Elkins was presented as a prolific author who has written 19 books in 16 years — along with hundreds of articles, two anthologies, and a current byline at Huffington Post — but he still said that he wasn’t quite sure why he was invited to the lecture. It didn’t take him long to get over his confusion. He immediately abandoned the podium and was provided with a microphone so he could fully engage with his audience as he delved into his work on academic theories of the gaze, its relation to works in the Art Institute, and finally, the curious eyes of animals.

Drawing on long-standing philosophical theories of Sartre, Lacan, and others, Elkins began with the proposal that human vision is not as natural and organized as one might believe.
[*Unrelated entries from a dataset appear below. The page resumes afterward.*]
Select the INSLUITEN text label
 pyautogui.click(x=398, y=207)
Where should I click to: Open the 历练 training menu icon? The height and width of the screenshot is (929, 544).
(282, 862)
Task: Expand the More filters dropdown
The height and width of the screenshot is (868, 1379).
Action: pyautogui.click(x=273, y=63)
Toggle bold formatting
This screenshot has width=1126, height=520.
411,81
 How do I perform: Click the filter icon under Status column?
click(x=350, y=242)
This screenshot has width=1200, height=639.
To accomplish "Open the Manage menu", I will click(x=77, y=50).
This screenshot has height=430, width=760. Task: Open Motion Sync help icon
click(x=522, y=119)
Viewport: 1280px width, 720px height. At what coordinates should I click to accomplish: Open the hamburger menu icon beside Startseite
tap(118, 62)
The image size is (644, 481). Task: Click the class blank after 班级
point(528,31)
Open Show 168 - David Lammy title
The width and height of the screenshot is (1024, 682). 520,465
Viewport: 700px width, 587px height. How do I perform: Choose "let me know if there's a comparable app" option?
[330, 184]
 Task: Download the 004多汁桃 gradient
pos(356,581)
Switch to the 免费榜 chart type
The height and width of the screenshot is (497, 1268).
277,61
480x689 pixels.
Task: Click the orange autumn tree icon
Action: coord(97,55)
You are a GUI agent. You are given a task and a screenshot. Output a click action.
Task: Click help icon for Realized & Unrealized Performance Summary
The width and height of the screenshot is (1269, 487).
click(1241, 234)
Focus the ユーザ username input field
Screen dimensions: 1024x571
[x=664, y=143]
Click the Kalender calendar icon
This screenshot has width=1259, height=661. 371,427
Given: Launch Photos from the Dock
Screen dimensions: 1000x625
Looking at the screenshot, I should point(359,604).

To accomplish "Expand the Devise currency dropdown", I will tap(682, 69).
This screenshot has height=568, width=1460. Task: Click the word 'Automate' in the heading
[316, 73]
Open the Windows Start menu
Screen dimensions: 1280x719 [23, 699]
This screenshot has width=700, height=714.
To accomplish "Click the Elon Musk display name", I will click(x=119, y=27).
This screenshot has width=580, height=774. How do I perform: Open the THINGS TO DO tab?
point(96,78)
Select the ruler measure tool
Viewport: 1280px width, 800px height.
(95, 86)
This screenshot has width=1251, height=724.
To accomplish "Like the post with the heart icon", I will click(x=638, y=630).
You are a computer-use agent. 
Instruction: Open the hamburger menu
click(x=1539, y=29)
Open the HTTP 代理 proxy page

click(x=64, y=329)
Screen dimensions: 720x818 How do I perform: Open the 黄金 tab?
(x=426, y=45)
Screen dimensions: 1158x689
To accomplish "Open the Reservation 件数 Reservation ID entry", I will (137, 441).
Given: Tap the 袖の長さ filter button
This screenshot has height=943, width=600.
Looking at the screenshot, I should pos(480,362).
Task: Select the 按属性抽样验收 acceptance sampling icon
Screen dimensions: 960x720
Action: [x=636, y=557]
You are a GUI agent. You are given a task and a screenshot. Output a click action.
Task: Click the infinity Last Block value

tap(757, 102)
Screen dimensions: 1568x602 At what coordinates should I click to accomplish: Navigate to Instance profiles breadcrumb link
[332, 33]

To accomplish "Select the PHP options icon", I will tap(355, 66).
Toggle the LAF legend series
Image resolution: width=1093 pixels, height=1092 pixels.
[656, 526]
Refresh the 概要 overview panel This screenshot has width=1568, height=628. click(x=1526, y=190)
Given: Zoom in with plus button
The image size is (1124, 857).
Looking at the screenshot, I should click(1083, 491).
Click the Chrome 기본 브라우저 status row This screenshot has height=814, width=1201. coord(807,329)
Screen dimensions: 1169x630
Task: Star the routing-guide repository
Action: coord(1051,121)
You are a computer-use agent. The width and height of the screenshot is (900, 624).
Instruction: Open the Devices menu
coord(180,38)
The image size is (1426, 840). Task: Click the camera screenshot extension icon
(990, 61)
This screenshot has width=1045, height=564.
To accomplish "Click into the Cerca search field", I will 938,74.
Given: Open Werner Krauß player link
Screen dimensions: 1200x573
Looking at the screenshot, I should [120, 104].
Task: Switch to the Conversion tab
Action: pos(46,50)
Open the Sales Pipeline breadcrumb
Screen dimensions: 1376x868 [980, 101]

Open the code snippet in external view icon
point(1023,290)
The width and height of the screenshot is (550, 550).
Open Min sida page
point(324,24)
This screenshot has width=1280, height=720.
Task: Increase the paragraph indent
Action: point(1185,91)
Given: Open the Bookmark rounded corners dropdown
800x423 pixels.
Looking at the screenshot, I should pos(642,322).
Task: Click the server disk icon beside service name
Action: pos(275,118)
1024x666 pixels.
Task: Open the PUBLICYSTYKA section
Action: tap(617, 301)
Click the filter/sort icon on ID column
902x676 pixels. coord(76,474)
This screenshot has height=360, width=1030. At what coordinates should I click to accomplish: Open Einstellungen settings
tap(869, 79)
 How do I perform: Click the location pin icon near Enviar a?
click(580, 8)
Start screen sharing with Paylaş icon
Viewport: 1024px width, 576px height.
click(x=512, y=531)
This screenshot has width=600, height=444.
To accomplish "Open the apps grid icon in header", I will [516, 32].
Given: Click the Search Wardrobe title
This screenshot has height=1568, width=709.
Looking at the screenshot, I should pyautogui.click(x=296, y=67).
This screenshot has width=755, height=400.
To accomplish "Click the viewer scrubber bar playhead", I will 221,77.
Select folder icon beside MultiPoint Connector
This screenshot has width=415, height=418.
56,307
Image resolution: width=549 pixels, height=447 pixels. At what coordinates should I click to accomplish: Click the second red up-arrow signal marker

Instead, he asserted that our eyes are “pawns of our unconscious hungers, fears, and desires.” Elkins explained that the gaze theories were founded on males gazing at females, and the idea of “being-looked-at-ness.”

Using Alfred Hitchcock’s Rear Window as a pop culture reference, Elkins’s slides explored the various methods of “looking.” He then displayed several paintings, focusing on Vermeer’s Girl Asleep at a Table, which has several examples of different types of gaze — including an x-ray of a figure that Vermeer painted over. Identifying the gaze as a theory that tends to be almost exclusively applied to the Western male, Elkins challenged ideas of the gaze when applied to non-Western art, such as sculpted pyramids found in Teotihuacan, Mexico.

window22Elkins ended his lecture with a foray into bizarre animals and animal eyes. The best example was the Peacock Flounder, which, similar to the chameleon, has the ability to change its appearance to better blend in with its surroundings. When placed on a checkered floor, the flounder attempts to imitate what it sees and recreate the checkers on its body. It comes close but looks more like a spotted cow. This allows one to essentially look through the flounders’ eyes and see on its body what the flounder sees around itself. Elkins’s investigation of animal sight is not just novelty — it helps us understand our own vision better.

The night concluded with the question “Do we understand the visual world? Or do we understand the world through the visual and are too close to it to truly understand it?” Perhaps we’ll never know. But as Elkins displayed, there are all sorts of ways to look at it.